Managing a large set of systems has always been a hassle. Although tools like Ansible and Puppet simplify the process significantly, it can still be time-consuming when managing tens of systems.
Appliances designed to run specific software often start as a simple Debian installation. The initial installation and configuration take a few hours, and updates usually need to be performed manually. While this small investment of time is perfectly fine for a handful of systems, growing to tens of machines requires automating installations and enabling automatic (security) updates. However, the moment you want—or need—to upgrade the Debian installation to a new major version, it can become a true nightmare.

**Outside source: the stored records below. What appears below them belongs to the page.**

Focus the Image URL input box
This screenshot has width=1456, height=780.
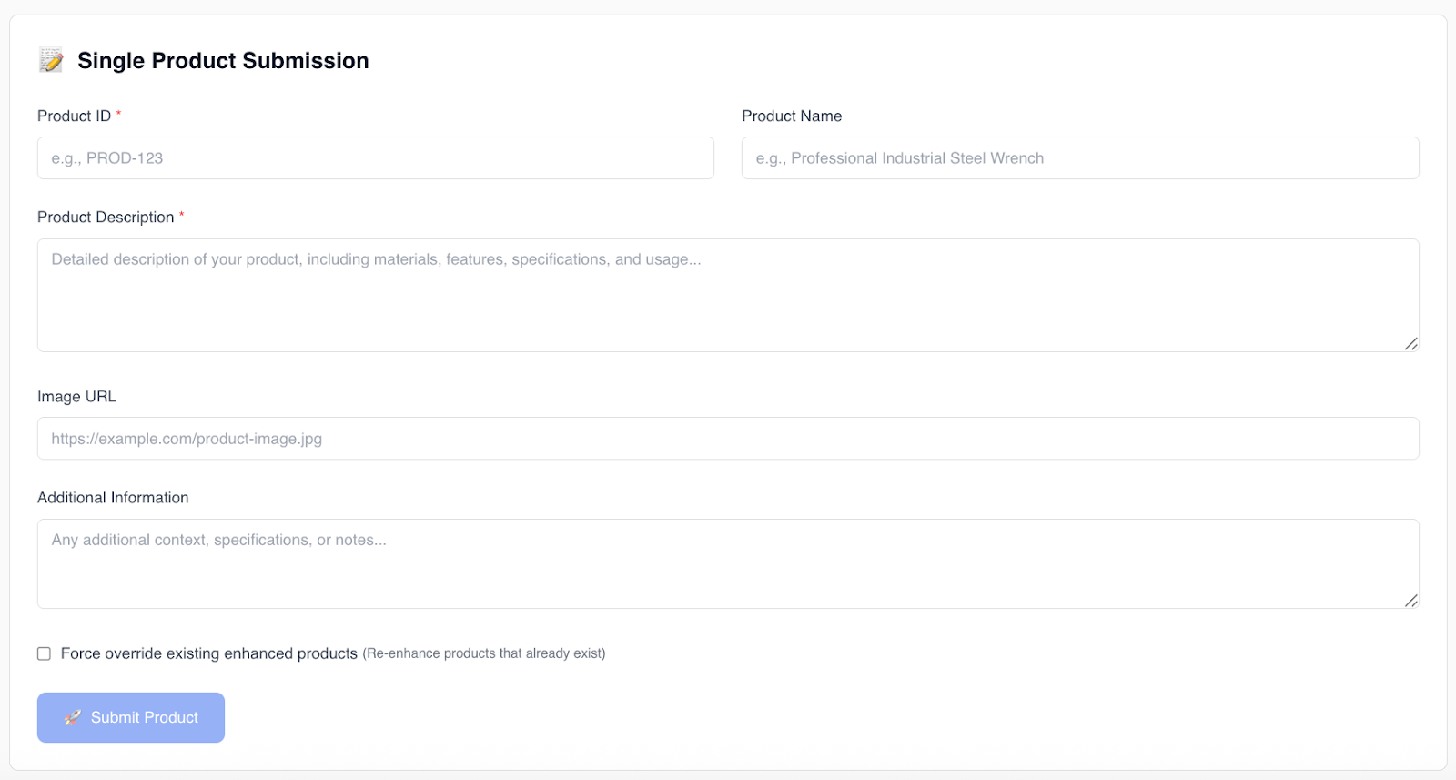point(727,439)
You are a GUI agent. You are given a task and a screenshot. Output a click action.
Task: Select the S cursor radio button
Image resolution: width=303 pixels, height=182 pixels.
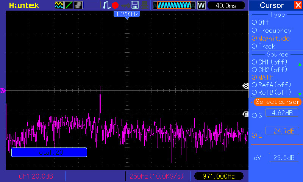click(254, 115)
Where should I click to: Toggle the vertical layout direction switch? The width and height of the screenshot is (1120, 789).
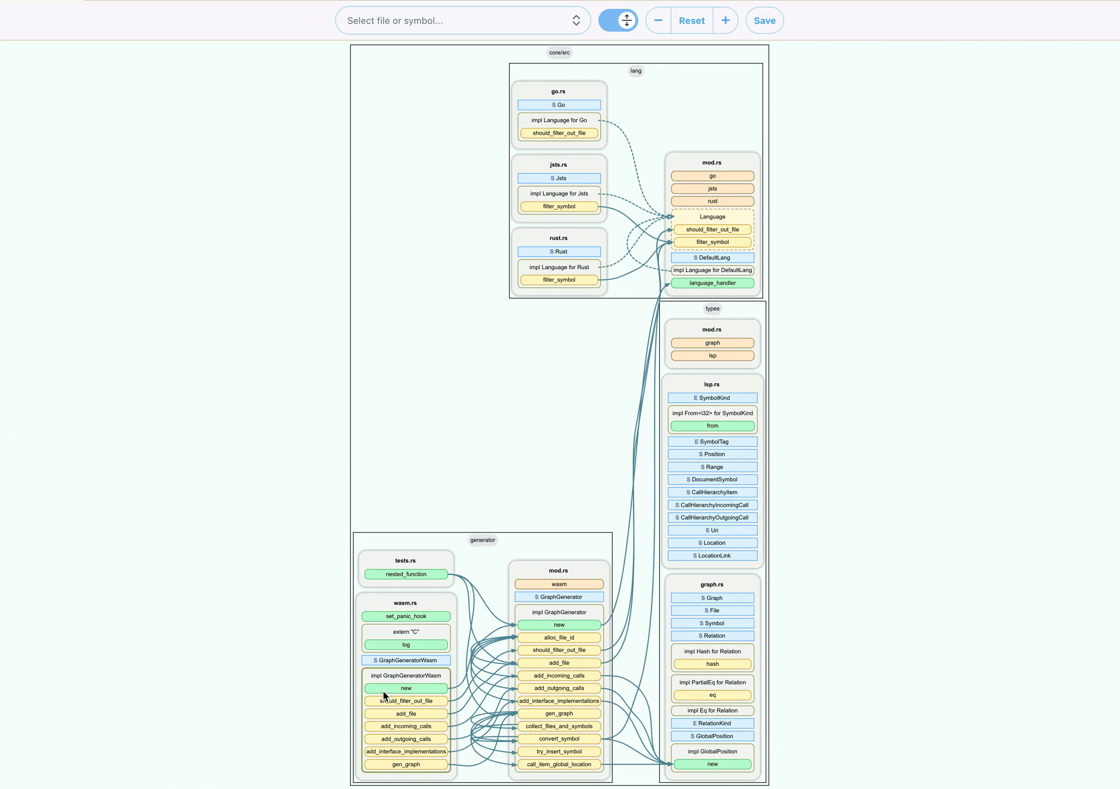(618, 21)
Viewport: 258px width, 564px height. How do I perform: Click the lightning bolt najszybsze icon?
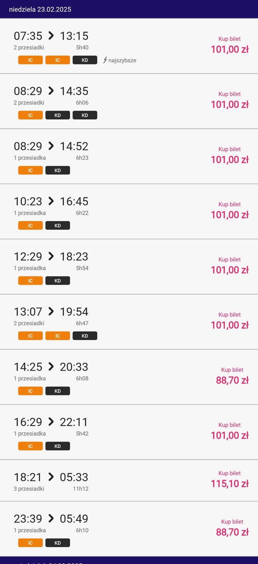pyautogui.click(x=105, y=60)
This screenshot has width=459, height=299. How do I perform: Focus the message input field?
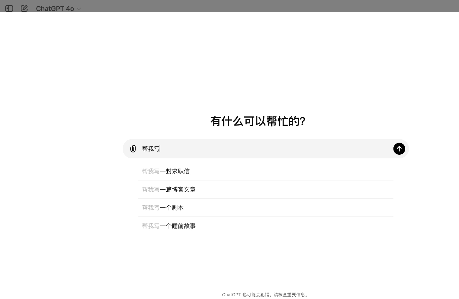[x=269, y=149]
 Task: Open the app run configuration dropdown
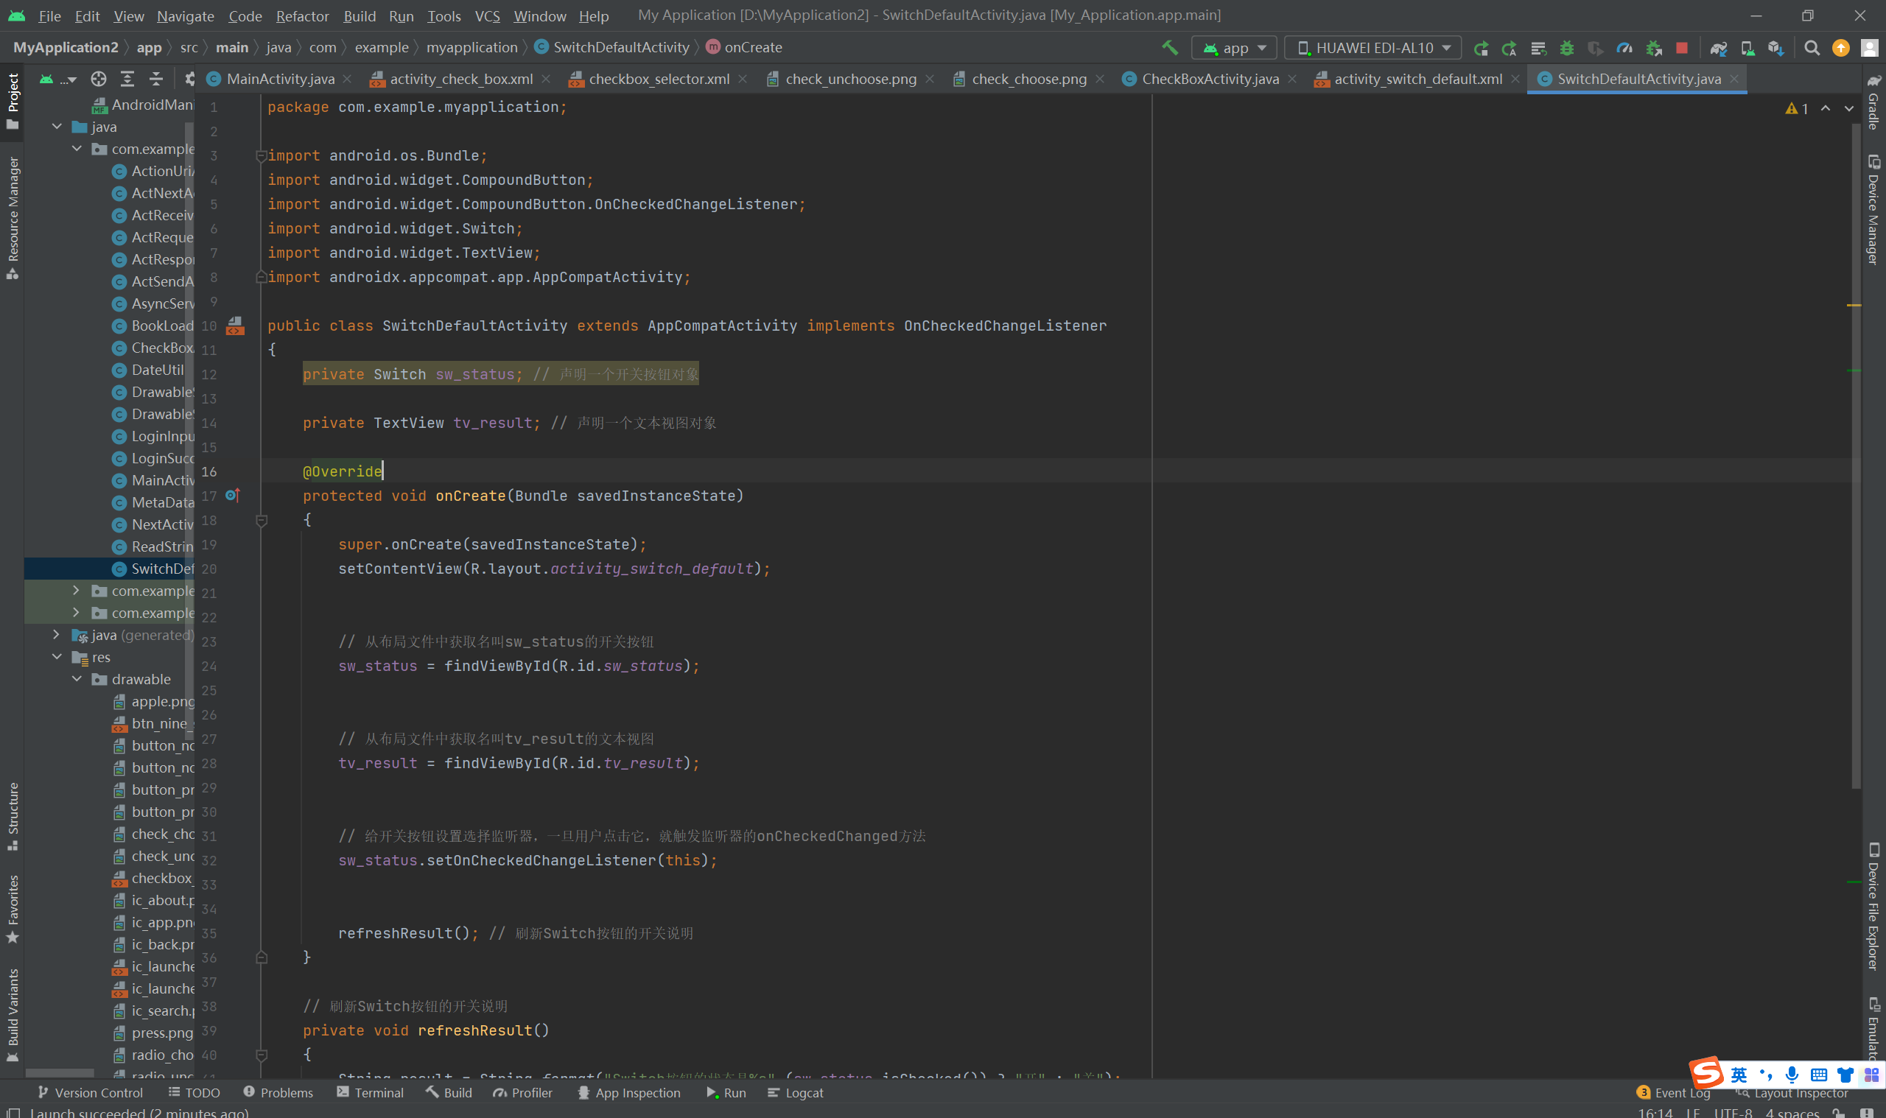(1234, 47)
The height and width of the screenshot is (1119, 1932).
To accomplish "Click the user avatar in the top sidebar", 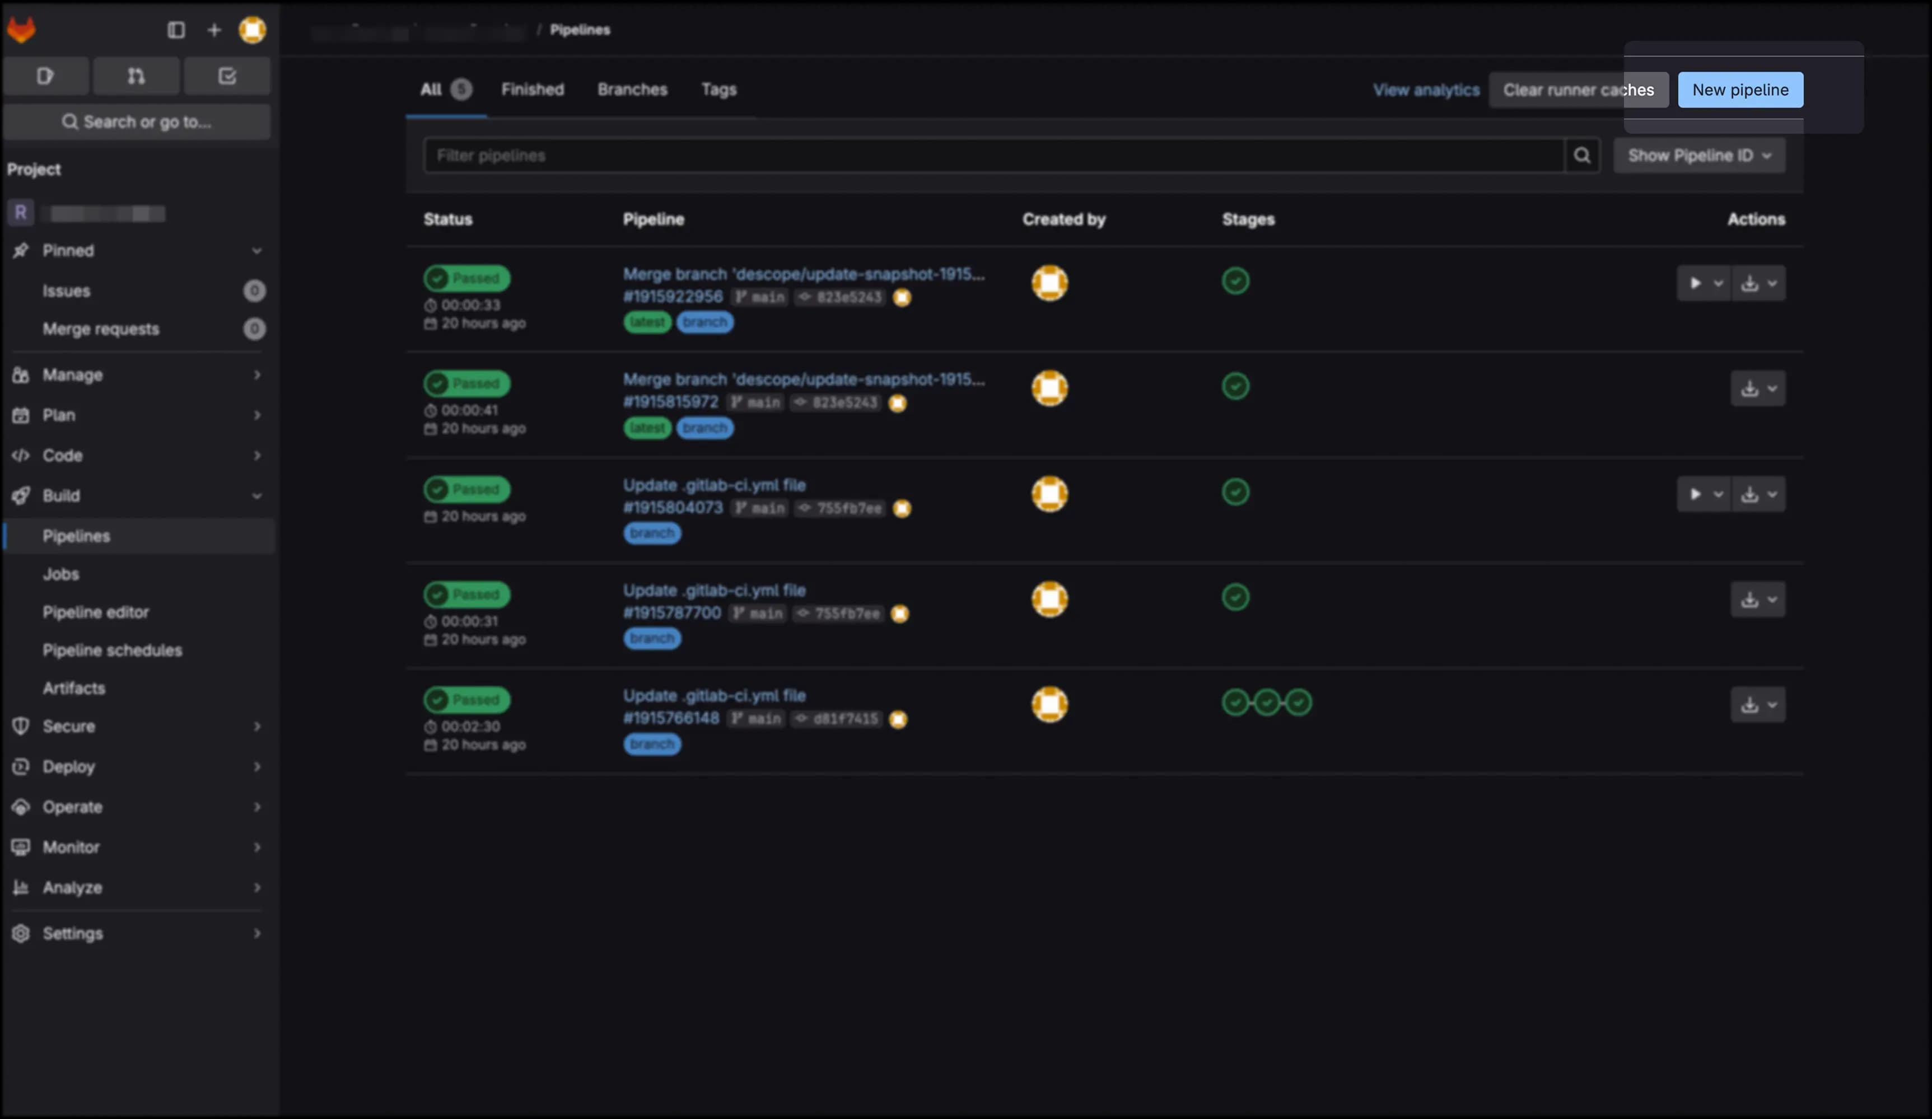I will pyautogui.click(x=252, y=30).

Luckily, solutions have existed for years. Instead of starting with a standard Linux installation and configuring it afterward, you can create an image with a preconfigured installation. This reduces installation time to a few minutes, and updates become nothing more than uploading a new image. Instead of repeating every installation, configuration, or update step, managing tens of systems is reduced to managing a single image.
This approach has been the standard for Android for years. SteamOS, Flatcar, and Tesla cars are all based on this concept. And who doesn’t remember the era of Linux live CDs like KNOPPIX?
To support robust updates, a system utilizes two separate partitions: one for the running system image and the other for the new update. Updates can be downloaded and installed while the system is still running the old image, reducing downtime to a single reboot.
Interested in how easy it would be to set up a system like this, I created a simple template for building a modern, immutable Linux distribution.
Read-Only Operating System (ROOS)
ROOS is a template using mkosi with additional scripts to create a feature-complete, immutable Linux image.
Unlike some other desktop-focused immutable Linux distributions, this template is meant for server appliances; therefore, the /etc directory is read-only by default.
Out of the box, the generated image provides a Linux system that can be accessed using SSH and nothing more.
Additional functionality can be added by enabling profiles during build time.
systemd and mkosi
Mkosi is a wrapper around the most commonly used package managers designed to generate customized disk images. It has been developed as part of the systemd project. Since systemd was introduced around 15 years ago, it has become the init system for most Linux distributions.
While systemd has been criticized for being very opinionated and deviating from commonly used Unix startup scripts, it provides significant functionality. It has standardized behavior across distributions and made creating immutable systems much easier. For example, in recent years, systemd added:
- systemd-boot: An EFI bootloader with boot assessment and counting.
- systemd-repart: A tool to repartition the disk.
- systemd-sysupdate: A tool for handling atomic updates.
These are available on every recent Linux distribution. Therefore, ROOS utilizes a lot of functionality native to systemd to reduce dependencies on other packages. For more information, read Lennart Poettering’s blog (creator of systemd and mkosi).
Base Image
Mkosi uses systemd-repart for creating disk images.
The default configuration for ROOS is provided in mkosi.conf.d/roos-base/mkosi.repart.
It creates a disk image with four partitions.
The two most important are the ESP partition for the EFI bootloader and the root partition.
The other two are used by dm-verity for integrity and validation of the root partition.
The root partition is provided as a read-only image using the EroFS file system. This is a more modern format than SquashFS and is quite popular in Android and containerized environments. By using zstd compression, the images remain small; however, to keep room for additional applications, the default size of the root partition is set to 4GB.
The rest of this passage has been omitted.